An Elizabethan Cyberwar By Jordan Chandler Hirsch and Sam Adelsberg

20130601-055531.jpg

DeM Banter: interesting historical rubric…thoughts?

NYTimes.com
June 1, 2013

NEW HAVEN — AS Barack Obama and China’s president, Xi Jinping, prepare to meet in California next week, America’s relations with China are feeling increasingly like the cold war — especially when it comes to cybersecurity.

With the two countries accusing each other of breaking the old rules of the game, a new breed of “cyberhawks” on both sides are arguing for cold-war-like escalation that could turn low-level cyberconflict into total war.

But treating today’s Beijing like Brezhnev’s Moscow distorts the nature of the threat and how Washington should respond to it.

In confronting today’s cyberbattles, the United States should think less about Soviets and more about pirates. Indeed, today’s cybercompetition is less like the cold war than the battle for the New World.

In the era after the discovery of the Americas, European states fought for mastery over the Atlantic. Much like the Internet today, the ocean then was a primary avenue for trade and communication that no country could cordon off.

### PROBLEM TO WORK ON
Reproduce the cyberwar article from "With the two" up to and including "respond to it.", renaming "Washington" as "the American government". The entries have no connection to the cyberwar article.

### INFORMATION SUPPLIED
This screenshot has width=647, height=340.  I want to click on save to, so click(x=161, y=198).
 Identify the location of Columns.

---

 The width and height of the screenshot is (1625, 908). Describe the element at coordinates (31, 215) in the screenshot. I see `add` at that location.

### FINAL RESULT
With the two countries accusing each other of breaking the old rules of the game, a new breed of “cyberhawks” on both sides are arguing for cold-war-like escalation that could turn low-level cyberconflict into total war.

But treating today’s Beijing like Brezhnev’s Moscow distorts the nature of the threat and how the American government should respond to it.